Estas listas, entresacadas de pasado y presente, crean un formato intemporal: una caja para conservar las vivencias dentro de un estilo que no se puede repetir, porque estas novelas con temas tan variados que conforman anécdotas de las vidas de los autores involucrados –bajando por los renglones de aquellas libretas de tareas como castigo que nos ponían en la escuela– describen la realidad que tuvieron detrás del telón de sus obras autores tan disímiles que se ensartan a ellas con una aguja a crochet y me hacen recordar –y sospechar– aquellos tejidos que se hacían con largas agujetas de madera, o pequeñas metálicas para cordel, desgranándose.
No siempre se va hacia delante en un tejido, sino hacia los costados también, alrededor de un cuello, o de una idea en la página. Así, David Markson corta los cuellos de otros escritores: los decapita, enfocándose en cómo la literatura y el arte, a través de sus instituciones, la mayoría de las veces los maltrató.
Saber cómo fueron sus vidas casi siempre malogradas y en qué condiciones subsistieron y de cuáles enfermedades murieron estos escritores y artistas nos lleva a una desesperación que atraviesa los libros que hemos leído de cada uno y nos hace releerlos para saber más sobre ellos, con un sentimiento morboso por recopilar todo lo posible y aproximarnos aún más al: “sentimiento de un oficio”, como lo llamara Henry James.
En estas novelas de David Markson, la biografía de muchos compone la de cada uno –a diferencia de lo que son las biografías comúnmente, uniendo obra y vida, algo que casi siempre viene en cubículos separados–, por lo que nos quedamos perplejos, como si acabáramos de conocer a un autor que tanto habíamos leído a través de otra radiografía. Lo redescubrimos más que por sus logros por sus insignificancias, por sus errores y por lo invisible de lo que fuera su intimidad. Markson enfoca el reflector hacia una zona casi nunca descubierta de los realismos, haciendo malabares para crear un nuevo catálogo y proponiendo una sorprendente forma de leerlos para mantenerlos vivos junto a nosotros un tiempo más.
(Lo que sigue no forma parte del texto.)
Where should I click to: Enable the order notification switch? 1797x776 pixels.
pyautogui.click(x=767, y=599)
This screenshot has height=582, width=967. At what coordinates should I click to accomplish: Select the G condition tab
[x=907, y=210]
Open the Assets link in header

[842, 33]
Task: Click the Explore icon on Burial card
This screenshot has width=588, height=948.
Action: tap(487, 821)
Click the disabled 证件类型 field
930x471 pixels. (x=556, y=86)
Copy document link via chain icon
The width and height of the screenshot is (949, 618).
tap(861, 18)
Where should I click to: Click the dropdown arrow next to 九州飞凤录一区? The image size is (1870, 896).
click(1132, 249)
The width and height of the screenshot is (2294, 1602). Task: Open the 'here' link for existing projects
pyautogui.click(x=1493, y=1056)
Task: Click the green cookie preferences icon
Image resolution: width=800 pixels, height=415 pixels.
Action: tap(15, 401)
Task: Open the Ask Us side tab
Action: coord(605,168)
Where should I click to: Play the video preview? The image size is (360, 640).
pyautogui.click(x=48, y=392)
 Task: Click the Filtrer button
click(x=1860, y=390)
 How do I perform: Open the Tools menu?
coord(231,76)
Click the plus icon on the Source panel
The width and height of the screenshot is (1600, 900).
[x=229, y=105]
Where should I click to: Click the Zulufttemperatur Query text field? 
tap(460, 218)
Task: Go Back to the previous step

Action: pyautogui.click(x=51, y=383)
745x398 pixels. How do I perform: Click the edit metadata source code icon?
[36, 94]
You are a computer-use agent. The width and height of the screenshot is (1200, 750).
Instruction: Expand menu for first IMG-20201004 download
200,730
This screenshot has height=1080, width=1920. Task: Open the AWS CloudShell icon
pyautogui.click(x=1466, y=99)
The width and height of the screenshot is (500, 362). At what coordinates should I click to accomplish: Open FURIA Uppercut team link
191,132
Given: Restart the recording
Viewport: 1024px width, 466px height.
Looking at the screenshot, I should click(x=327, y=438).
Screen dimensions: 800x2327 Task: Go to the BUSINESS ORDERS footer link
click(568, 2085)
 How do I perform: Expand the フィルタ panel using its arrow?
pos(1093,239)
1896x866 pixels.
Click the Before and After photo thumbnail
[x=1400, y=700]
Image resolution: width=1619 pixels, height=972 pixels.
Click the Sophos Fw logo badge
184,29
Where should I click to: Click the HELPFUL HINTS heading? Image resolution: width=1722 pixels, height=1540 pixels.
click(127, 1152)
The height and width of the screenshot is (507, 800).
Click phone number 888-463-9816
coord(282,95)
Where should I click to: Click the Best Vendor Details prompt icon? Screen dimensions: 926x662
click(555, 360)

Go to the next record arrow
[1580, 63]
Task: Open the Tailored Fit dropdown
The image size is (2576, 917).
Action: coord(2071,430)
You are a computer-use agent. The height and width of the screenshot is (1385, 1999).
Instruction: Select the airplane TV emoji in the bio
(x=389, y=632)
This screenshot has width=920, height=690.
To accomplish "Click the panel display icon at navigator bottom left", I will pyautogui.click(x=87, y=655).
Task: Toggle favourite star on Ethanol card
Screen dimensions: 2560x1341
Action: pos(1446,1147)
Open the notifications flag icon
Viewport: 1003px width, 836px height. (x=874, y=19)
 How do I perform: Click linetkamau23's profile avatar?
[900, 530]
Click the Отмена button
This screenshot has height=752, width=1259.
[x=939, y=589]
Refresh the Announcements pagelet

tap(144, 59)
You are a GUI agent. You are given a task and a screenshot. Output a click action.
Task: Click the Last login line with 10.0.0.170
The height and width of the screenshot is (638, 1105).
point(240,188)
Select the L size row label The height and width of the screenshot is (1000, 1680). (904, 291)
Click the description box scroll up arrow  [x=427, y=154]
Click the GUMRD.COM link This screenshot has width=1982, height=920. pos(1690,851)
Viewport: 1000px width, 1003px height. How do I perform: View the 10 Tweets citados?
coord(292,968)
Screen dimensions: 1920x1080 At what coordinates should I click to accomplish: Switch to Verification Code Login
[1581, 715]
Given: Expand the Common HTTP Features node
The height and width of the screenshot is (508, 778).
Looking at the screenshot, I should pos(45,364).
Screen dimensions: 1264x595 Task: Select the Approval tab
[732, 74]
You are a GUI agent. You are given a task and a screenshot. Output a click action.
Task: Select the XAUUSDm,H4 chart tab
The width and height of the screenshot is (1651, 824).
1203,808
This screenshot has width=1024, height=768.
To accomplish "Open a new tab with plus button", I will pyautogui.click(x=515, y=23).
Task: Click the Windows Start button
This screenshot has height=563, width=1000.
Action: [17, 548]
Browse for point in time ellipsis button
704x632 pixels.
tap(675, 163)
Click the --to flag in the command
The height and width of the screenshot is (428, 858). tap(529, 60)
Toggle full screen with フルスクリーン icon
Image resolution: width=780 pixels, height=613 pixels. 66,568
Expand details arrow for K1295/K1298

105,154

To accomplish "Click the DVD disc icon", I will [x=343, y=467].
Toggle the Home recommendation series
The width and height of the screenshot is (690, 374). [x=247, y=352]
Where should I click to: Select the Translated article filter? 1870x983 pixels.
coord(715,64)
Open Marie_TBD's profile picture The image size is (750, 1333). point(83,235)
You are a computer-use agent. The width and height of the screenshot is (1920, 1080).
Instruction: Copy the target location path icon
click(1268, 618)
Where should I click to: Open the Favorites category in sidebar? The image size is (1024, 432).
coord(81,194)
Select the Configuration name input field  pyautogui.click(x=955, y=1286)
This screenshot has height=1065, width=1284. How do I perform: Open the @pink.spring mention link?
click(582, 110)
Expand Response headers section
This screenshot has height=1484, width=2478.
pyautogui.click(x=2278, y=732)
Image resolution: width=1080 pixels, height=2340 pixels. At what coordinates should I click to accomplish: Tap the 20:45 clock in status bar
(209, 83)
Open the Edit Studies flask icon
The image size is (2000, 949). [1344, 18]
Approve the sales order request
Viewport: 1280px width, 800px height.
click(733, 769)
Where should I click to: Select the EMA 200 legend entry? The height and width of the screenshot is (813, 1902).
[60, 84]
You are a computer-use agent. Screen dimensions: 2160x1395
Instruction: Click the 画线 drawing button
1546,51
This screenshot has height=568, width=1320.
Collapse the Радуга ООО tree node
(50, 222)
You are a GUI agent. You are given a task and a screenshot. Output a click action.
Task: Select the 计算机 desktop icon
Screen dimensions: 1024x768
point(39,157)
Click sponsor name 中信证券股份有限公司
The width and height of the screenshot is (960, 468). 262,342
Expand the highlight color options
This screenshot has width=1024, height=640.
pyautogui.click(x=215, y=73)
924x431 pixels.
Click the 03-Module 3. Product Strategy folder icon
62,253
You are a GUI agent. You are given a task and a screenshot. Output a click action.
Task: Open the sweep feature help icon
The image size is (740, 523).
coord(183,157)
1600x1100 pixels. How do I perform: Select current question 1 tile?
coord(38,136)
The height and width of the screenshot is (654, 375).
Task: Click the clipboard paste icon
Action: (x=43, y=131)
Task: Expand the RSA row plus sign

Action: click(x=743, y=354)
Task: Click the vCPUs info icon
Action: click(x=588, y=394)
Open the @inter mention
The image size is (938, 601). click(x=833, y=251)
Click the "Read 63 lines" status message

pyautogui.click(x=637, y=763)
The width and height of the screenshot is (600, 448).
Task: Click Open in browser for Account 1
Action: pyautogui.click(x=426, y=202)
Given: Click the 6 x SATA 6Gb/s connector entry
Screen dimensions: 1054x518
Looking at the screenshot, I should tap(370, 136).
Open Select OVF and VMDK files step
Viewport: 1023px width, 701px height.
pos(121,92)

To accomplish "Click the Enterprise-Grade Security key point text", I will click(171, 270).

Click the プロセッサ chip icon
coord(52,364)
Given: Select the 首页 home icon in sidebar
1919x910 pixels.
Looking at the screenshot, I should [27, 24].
Así, les da esta cápsula de inmortalidad, por ejemplo, durante la composición de John Cage titulada 4:33, en la que el intérprete se sienta al piano, pero no lo toca, no hay sonido alguno, y el silencio –sobre lo que ahora sabemos y lo que nos falta de una composición o de una vida– crea la sensación del argumento: así es el argumento de estas novelas donde el autor se posesiona de su piano –de su obra como obra de otros– y nos delata con su silencio cómplice, aquellos vericuetos por los que pasó una vida, vivida sobre unas teclas antes mudas.
Igual, los olvidamos: a los ruidos con sus chismes y alharacas, a los silencios con su promiscuidad al fondo y, mientras tanto, ellos se quejan, gritan, piden disculpas, se golpean los unos a los otros, porque son solo: listas. Unas listas que se atropellan dentro de un caos ordenado minuciosamente por David Markson, y que hacen su mayor esfuerzo por quedarse entre instantes que no quieren componer un orden, sino edificar aquel otro caos que ha llevado a cada uno de estos autores hacia su propia resistencia y caída dentro de la obra.
Entonces, agotados queremos salir de estas enumeraciones interminables, de las que no podemos finalmente desprendernos por lo fascinados que estamos alrededor del dolor que otros sufrieron. Estableciendo pálidas comparaciones y suspendiendo las cronologías al revivirlos con nuestra curiosidad inmediata, comprendemos que: la vida es otra lista que se suma a muchas más.
Y que esta lista esencial cuya gradación ha sido seleccionada por David Markson para mostrarnos el reverso de la fama, y su descrédito en el desafío de cada día, desata ese lío que no dejaron las historias reales para desamarrar ciertos nudos, como si la verdadera relación del autor hubiera sido construida sobre aquella idea de Samuel Butler de que: “la vida es un largo proceso de ir cansándose”.